James Webb Space Telescope 'fingerprints' earliest galaxies
It's not much to look at - just a little red blob with the rather quirky name of JADES-GS-z13-0.
But this faint smudge, imaged by the James Webb Space Telescope, is the "most distant galaxy" so far confirmed by gold-standard measurement.
We're looking at this collection of stars as it was a mere 325 million years after the Big Bang.
Put another way - if the Universe is 13.8 billion years old, it means we're observing JADES-GS-z13-0 when the cosmos was only 2% of its current age.
The light from this blob has been travelling towards us for a very, very long time.
"I'm actually in awe and incredibly grateful to be part of this moment," said Dr Emma Curtis-Lake, who is part of the international team that published details of the discovery on Friday.
The significance is not lost on the University of Hertfordshire, UK, astronomer.
Our previous "most distant galaxy" was detected by Webb's predecessor telescope, the veteran Hubble space observatory. It spied the equally quirkily named GN-z11. This galaxy was seen to be a little closer to us, at a time when the Universe was only 400 million years old.

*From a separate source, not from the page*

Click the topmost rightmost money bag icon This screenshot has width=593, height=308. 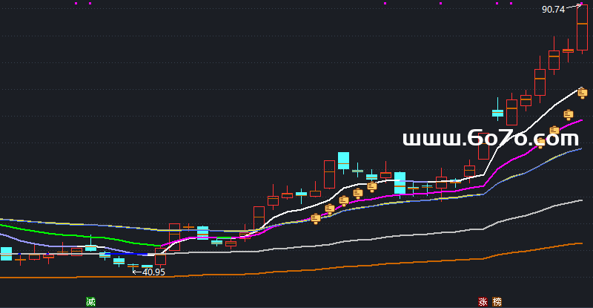583,93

But the big deal here is that the baton has truly now been passed from Hubble to James Webb, from one great telescope to the next great telescope, as scientists seek to trace the earliest epoch of star formation.
Indeed, the US space agency Nasa's recently launched Webb observatory has been given the primary objective of finding the very first stars to light up the cosmos.

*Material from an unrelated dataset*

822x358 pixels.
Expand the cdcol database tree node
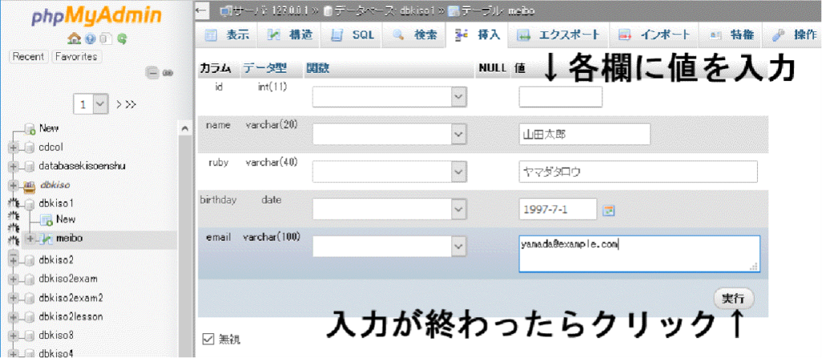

JADES-GS-z13-0 isn't quite from that time, but we're getting very close to it.
This is where a hand goes up to ask: But weren't there reports over the Summer of Webb observations that are even more distant than JADES-GS-z13-0?
The answer is - "maybe", and the uncertainty rests on the difference between the techniques used to make a distance determination.
Astronomers will use the term "redshift" to describe distances.
It's essentially a measure of how the light coming from a far-off galaxy has been stretched to longer wavelengths by the expansion of the Universe.
The greater the distance, the greater the stretching - giving a higher redshift number (the JADES galaxy has a redshift of 13.2; the clue's in the name).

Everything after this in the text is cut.